Exercise = The lines below that include "agent" are to be found and copied.

=== Listed records ===

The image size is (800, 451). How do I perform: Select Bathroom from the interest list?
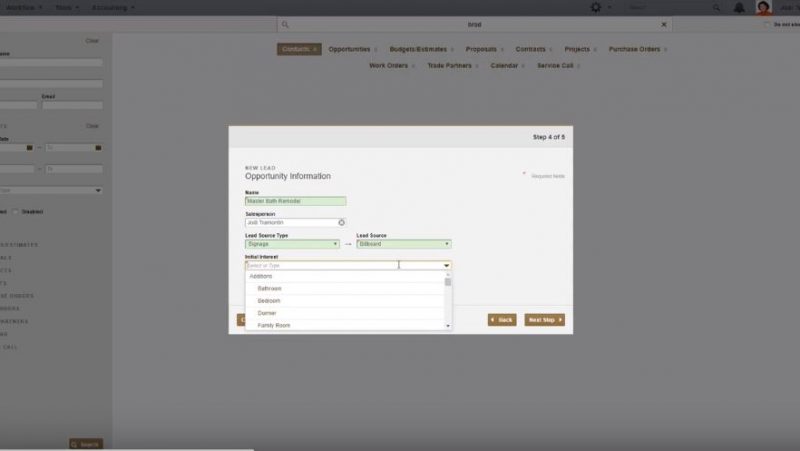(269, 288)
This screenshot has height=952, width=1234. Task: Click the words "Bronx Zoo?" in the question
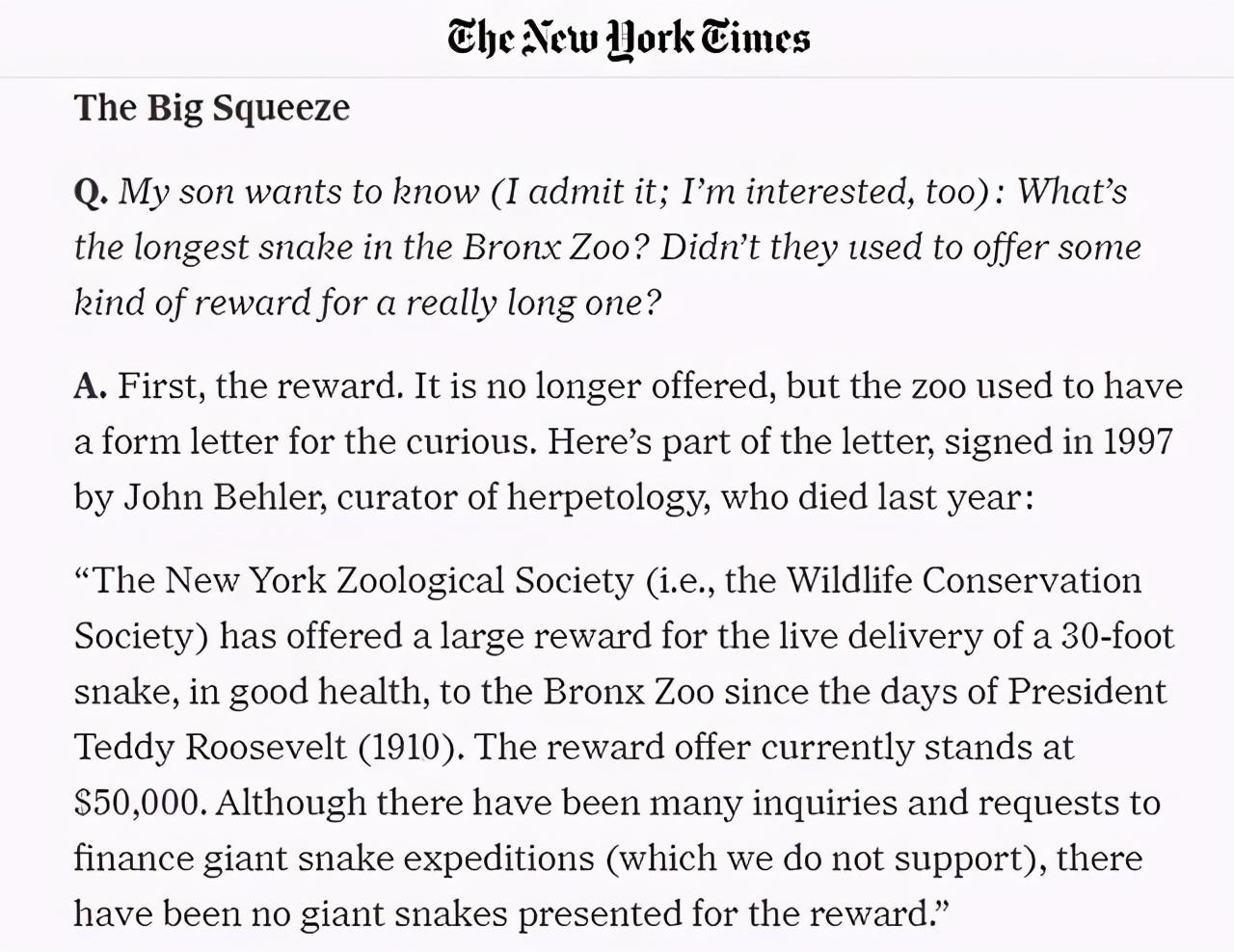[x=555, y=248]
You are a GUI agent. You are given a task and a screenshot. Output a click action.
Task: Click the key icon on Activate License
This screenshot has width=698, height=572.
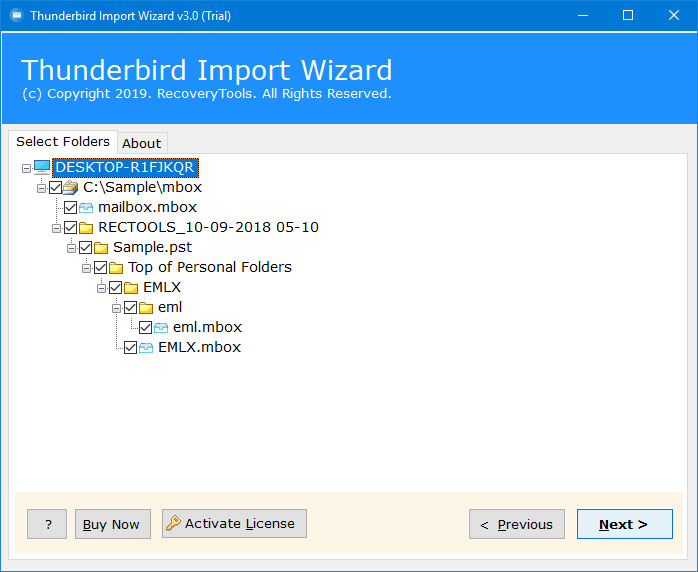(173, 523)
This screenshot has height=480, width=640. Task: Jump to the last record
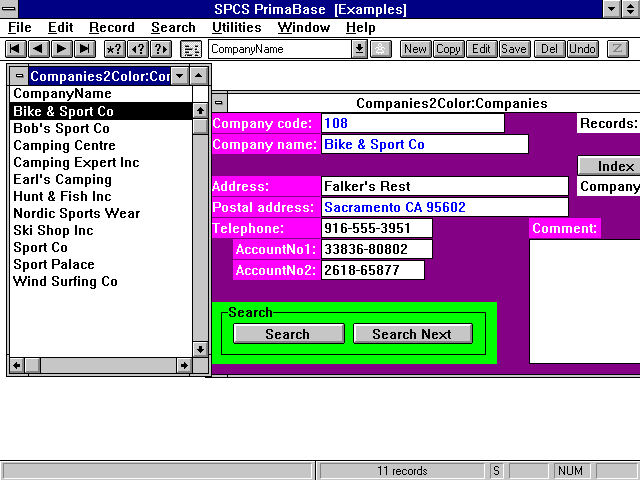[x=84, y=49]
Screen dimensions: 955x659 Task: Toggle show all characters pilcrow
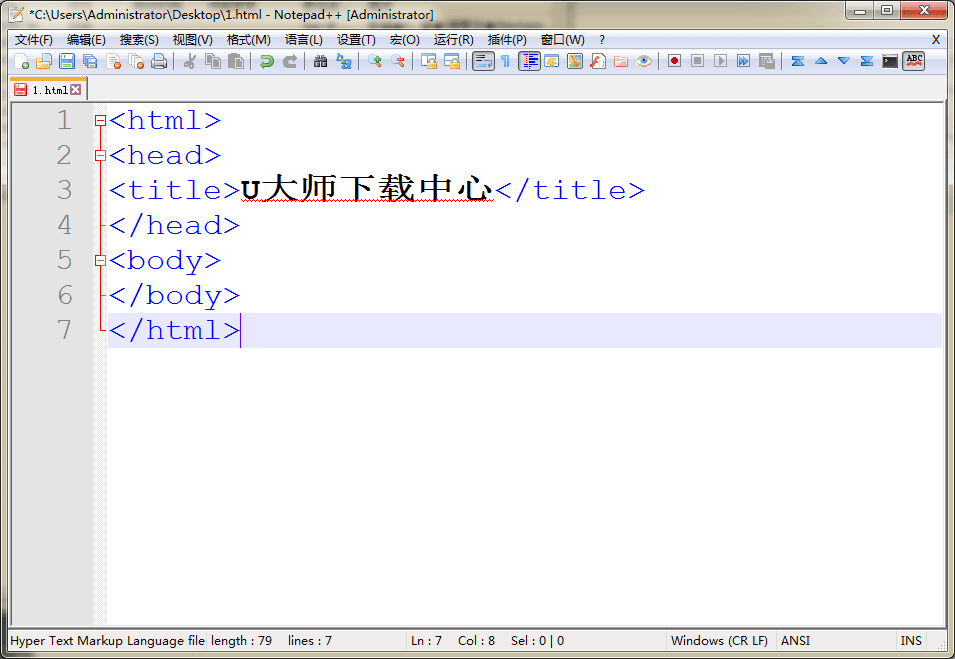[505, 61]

===
=== Listed records ===

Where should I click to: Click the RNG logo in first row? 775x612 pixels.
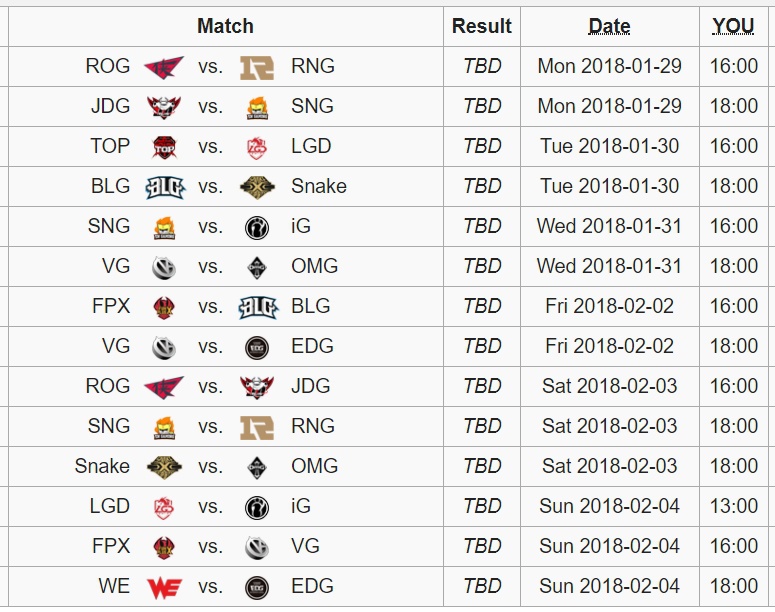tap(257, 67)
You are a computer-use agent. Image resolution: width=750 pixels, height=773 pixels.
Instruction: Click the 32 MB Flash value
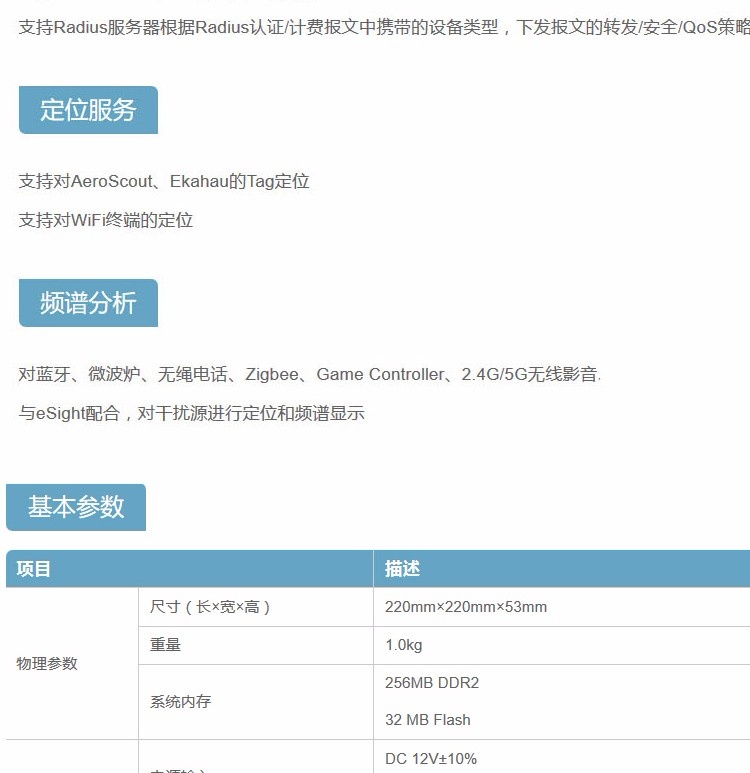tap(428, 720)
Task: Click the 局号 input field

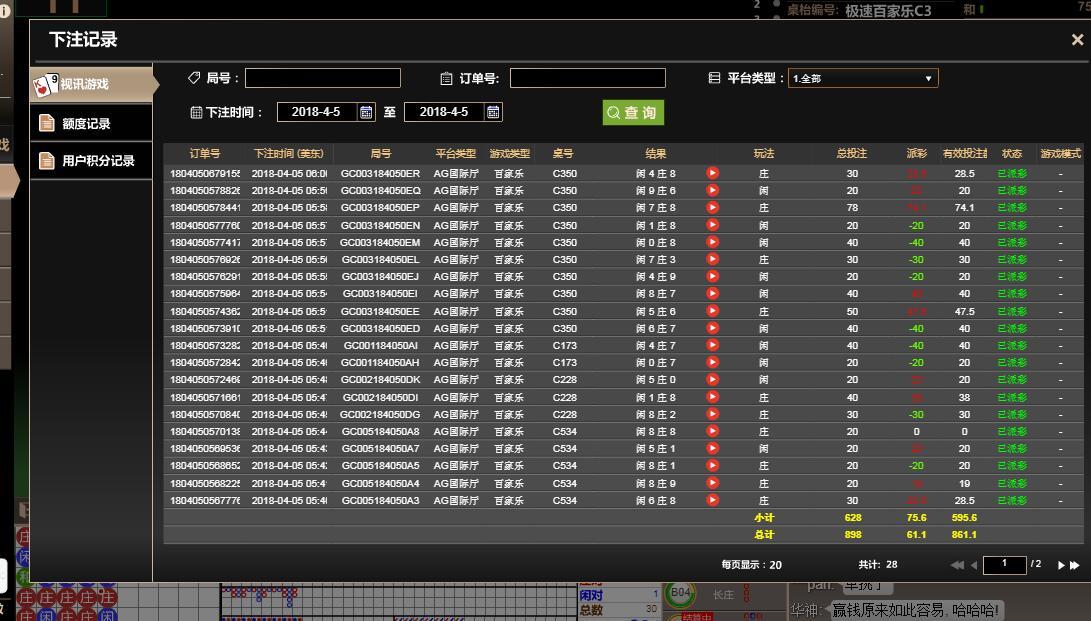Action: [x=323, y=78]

===

Answer section =
You are a GUI agent. You are given a task and a screenshot. Output a click action.
You are a computer-use agent. Image resolution: width=750 pixels, height=773 pixels.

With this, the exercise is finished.